Then there are loans for the purchase of poultry equipment. This scheme provides loans for the purchase of incubators and hoovers. The loans are not usually issued for equipment costing less than £5, and in no case is a loan issued in respect of equipment costing £40 or more. The pattern and price of the equipment must be approved by the Department. The purchaser pays in cash one-fourth of the price and a loan is issued for the remaining three-fourths, which is repayable in three equal annual instalments with interest at 5 per cent. The number of loans has varied considerably. In 1938-39 there were 37; in the following year there were 7, and last year there were 11.

The next item deals with loans for the improvement of flax scutch mills. The loans amount to three-fourths of the cost of the necessary equipment and repair. There was only one loan last year. It is not expected that the number of applications will be high, and the amount required is fairly considerable whenever an application is made.

How much did that fellow get?

I think he got between £400 and £500. Then there are loans or grants for the erection, equipment, and repair of corn mills. That scheme has been in operation for a number of years, but it has not been very much availed of. The scheme provides for the granting of a limited number of loans, or combined grants and loans, to persons requiring financial assistance for the erection, repair and equipment of mills for use in the grinding of homegrown cereals for consumption in the households or on the farms of grain growers in districts where such facilities are inadequate.

Is there any maximum?

There is—£100. In the congested districts we give a grant as well as a loan; outside the congested districts we give a loan only. There were two combined loans and grants issued in 1940-41. No loans, or grants and loans, were issued in 1939-40.

What sort of grant do you give them?

I shall try to get information for the Deputy later on in connection with that matter. There are loans also issued for the erection of silos, and the amount provided is £1,000. Loans are issued for a fixed sum of £10 for silos constructed of reinforced concrete staves or slabs standing on a suitable rigid foundation, and a fixed sum of £20 for silos erected on an approved site and constructed of reinforced mass concrete or concrete blocks. There were only three loans issued in 1940-41.

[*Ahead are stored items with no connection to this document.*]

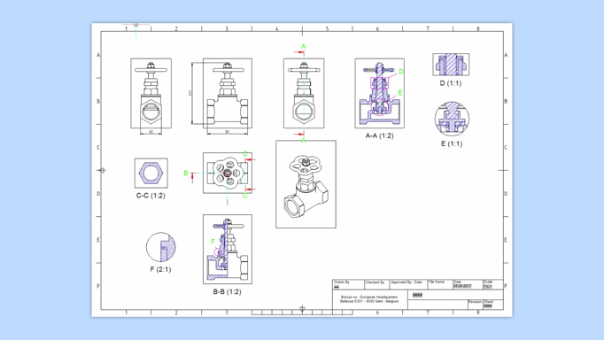Image resolution: width=604 pixels, height=340 pixels.
Task: Click the 80 width dimension
Action: [227, 132]
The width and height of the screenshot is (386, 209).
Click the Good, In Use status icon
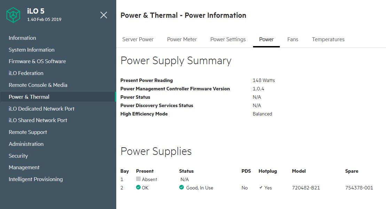181,187
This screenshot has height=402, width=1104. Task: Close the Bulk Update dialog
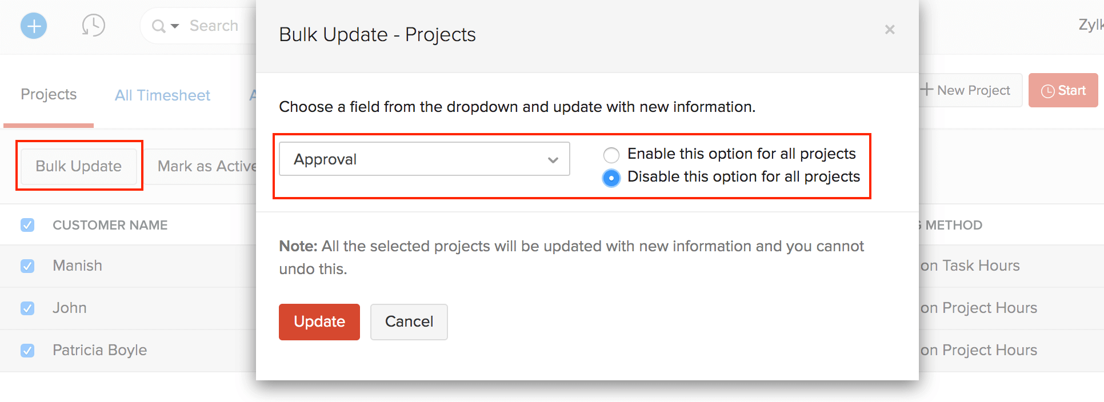[x=889, y=30]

Next we come to the improvement of the creamery industry. There is a reduction here as compared with last year's Estimate, because we had in mind last year the purchase of two creameries. If the question of purchase should arise during the year, that can be dealt with later by way of a Supplementary Estimate. We have a temporary scheme in connection with farm improvements, and the amount is £26,670. This is to provide for administrative expenses only, and the amount will be recovered from the Vote for Employment Schemes, which Vote will also be charged with the grants under the scheme.

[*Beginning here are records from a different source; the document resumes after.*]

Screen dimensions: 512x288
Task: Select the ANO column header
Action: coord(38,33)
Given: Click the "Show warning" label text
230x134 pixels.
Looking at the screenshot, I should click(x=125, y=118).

When this Estimate was being prepared for the printer, foot-and-mouth disease had not broken out, and, therefore, the amount under the sub-head covering the Diseases of Animals Acts was much the same as in previous years. Since then a Supplementary Estimate was granted, and it will be necessary during this financial year to take another Supplementary Estimate. It is not yet possible to say what the amount will be, but it will be a considerable sum, probably a sum approaching £400,000, as things look at the moment.

Will the Minister give us a statement on the present position of foot-and-mouth disease?

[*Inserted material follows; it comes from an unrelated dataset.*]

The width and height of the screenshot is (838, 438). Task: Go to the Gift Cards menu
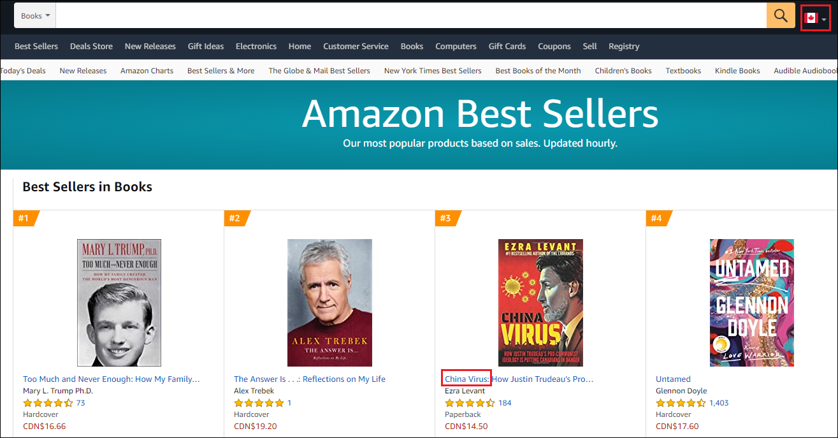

I was about to do that. It was my intention, having gone through the Estimate, to say something about the position of foot-and-mouth disease. In order to get an idea of the course this disease has taken, I should like to remind Deputies that the first outbreak was on 20th January in County Donegal, close to the Derry Border, where an outbreak had occurred a few days previously. On the 24th January the disease appeared in Laoighis. On the 19th February the big outbreak occurred. It reached Dublin City; a few days later it extended to Dublin County, and from there it spread to Naas, Wicklow and other places. I have already spoken of the early stages of this disease and the general spread from Birr to Dublin, from Birr to Naas and from these areas to other places such as County Wicklow, and eventually to County Clare, County Limerick and County Kilkenny. Leaving aside the present outbreak in Kilkenny, with which I will deal specially, you might get some picture of the course of the disease by giving the number of notifications, the number of cases, as it were. During the month of February there were only one or two each week until the last week, when the number ran to 19. The following week it was 27. During March the highest number was 37. We had 37 in each of two weeks in March. In the first week of April the number came down to 18; the following week it was 11, and in the week after that it was 16. Last week the number had gone down to six. Leaving out Kilkenny, things looked very good indeed, and I felt we could say that we had reached the tailing—off process. There has been no fresh outbreak in any of those areas I have mentioned— I am still excepting Kilkenny—since 22nd April, nine days ago. There certainly has been no fresh outbreak in Dublin.

What about Limerick?

There was one outbreak in Limerick, but there was no fresh outbreak in Dublin and the counties around here, and we were beginning to feel that things looked fairly well in what was a very bad area—that is, the area around Dublin and Meath. The position was extremely difficult in Dublin, because it was so hard to isolate those dairy yards, there was so much communication between them, they were so close together and it was so hard also to disinfect them. It is much easier to disinfect grasslands than to disinfect houses. We had been very careful and we thought we were nearing the end, at least in the City of Dublin.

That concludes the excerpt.